Yes, sorry, "best case" was oversimplified. What I meant is that generalizing to want reward is in some sense the model generalizing "correctly;" we could get lucky and have it generalize "incorrectly" in an important sense in a way that happens to be beneficial to us. I discuss this a bit more here.
But if Alex did initially develop a benevolent goal like “empower humans,” the straightforward and “naive” way of acting on that goal would have been disincentivized early in training. As I argued above, if Alex had behaved in a straightforwardly benevolent way at all times, it would not have been able to maximize reward effectively.
That means even if Alex had developed a benevolent goal, it would have needed to play the training game as well as possible -- including lying and manipulating humans in a way that naively seems in conflict with that goal. If its benevolent goal had caused it to play the training game less ruthlessly, it would’ve had a constant incentive to move away from having that goal or at least from acting on it.[35] If Alex actually retained the benevolent goal through the end of training, then it probably strategically chose to act exactly as if it were maximizing reward.
This means we could have replaced this hypothetical benevolent goal with a wide variety of other goals without changing Alex’s behavior or reward in the lab setting at all -- “help humans” is just one possible goal among many that Alex could have developed which would have all resulted in exactly the same behavior in the lab setting.
If I had to try point to the crux here, it might be "how much selection pressure is needed to make policies learn goals that are abstractly related to their training data, as opposed to goals that are fairly concretely related to their training data?"...As usual, there's the human analogy: our goals are very strongly biased towards things we have direct observational access to!)
I don't understand why reward isn't something the model has direct access to -- it seems like it basically does? If I had to say which of us were focusing on abstract vs concrete goals, I'd have said I was thinking about concrete goals and you were thinking about abstract ones, so I think we have some disagreement of intuition here.
Even setting aside this disagreement, though, I don't like the argumentative structure because the generalization of "reward" to large scales is much less intuitive than the generalization of other concepts (like "make money") to large scales - in part because directly having a goal of reward is a kinda counterintuitive self-referential thing.
Yeah, I don't really agree with this; I think I could pretty easily imagine being an AI system asking the question "How much reward would this episode get if it were sampled for training?" It seems like the intuition this is weird and unnatural is doing a lot of work in your argument, and I don't really share it.
To put it another way: we probably both agree that if we had gotten AI personal assistants that shop for you and book meetings for you in 2024, that would have been at least some evidence for shorter timelines.
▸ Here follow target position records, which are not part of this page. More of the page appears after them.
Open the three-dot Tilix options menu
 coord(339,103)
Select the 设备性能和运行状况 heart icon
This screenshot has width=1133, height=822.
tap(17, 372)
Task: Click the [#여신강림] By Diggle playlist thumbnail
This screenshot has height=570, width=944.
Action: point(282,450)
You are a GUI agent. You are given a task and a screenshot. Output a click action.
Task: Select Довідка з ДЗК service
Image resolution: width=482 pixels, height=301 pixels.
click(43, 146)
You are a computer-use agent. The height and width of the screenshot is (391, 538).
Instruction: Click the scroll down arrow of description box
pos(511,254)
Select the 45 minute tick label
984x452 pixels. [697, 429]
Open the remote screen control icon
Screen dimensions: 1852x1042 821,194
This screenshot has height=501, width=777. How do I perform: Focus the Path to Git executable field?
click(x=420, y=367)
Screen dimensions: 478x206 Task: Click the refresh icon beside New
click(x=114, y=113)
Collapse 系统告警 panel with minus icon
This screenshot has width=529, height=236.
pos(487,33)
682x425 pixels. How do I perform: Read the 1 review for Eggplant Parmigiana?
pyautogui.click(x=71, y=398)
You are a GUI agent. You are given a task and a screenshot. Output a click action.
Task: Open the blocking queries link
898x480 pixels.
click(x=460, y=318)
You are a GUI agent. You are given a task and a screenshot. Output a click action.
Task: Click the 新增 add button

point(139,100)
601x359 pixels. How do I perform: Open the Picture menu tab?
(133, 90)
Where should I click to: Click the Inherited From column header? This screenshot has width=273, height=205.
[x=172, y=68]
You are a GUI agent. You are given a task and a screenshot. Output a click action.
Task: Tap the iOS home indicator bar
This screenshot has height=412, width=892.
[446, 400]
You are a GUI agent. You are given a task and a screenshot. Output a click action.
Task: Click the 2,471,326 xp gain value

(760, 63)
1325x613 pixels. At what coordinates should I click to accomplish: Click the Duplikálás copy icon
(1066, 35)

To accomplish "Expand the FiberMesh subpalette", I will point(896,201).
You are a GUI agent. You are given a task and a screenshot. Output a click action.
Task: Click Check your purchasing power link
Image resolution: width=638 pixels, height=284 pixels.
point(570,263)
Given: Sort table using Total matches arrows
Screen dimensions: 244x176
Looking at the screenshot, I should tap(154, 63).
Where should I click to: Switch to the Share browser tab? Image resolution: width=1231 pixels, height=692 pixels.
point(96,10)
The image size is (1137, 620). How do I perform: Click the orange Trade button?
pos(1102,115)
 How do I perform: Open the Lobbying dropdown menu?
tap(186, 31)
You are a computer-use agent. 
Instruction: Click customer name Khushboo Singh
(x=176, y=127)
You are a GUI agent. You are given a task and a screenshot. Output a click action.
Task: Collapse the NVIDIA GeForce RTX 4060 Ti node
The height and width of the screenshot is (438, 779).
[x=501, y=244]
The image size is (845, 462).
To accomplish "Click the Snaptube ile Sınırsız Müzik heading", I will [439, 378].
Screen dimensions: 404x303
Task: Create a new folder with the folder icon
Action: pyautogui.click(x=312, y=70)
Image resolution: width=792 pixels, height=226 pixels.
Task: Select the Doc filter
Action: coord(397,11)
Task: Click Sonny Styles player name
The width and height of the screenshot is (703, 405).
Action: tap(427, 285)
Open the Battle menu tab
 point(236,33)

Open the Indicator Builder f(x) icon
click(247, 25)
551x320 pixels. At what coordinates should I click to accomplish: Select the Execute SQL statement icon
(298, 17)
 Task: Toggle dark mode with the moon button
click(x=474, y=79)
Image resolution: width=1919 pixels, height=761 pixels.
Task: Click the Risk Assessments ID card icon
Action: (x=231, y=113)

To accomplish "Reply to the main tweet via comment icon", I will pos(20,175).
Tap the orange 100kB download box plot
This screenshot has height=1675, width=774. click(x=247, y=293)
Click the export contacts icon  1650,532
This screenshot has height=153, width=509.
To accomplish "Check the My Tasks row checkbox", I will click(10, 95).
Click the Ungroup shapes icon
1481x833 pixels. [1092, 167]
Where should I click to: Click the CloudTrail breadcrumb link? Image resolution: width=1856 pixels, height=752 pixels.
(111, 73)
So their absence is at least some evidence for longer timelines. The question is what your underlying causal model was: did you think that if we were going to get superintelligence by 2027, then we really should see personal assistants in 2024? A lot of people strongly believe that, you (Daniel) hardly believe it at all, and I'm somewhere in the middle.
If we had gotten both the personal assistants I was expecting, and the 2x faster benchmark progress than I was expecting, my timelines would be the same as yours are now.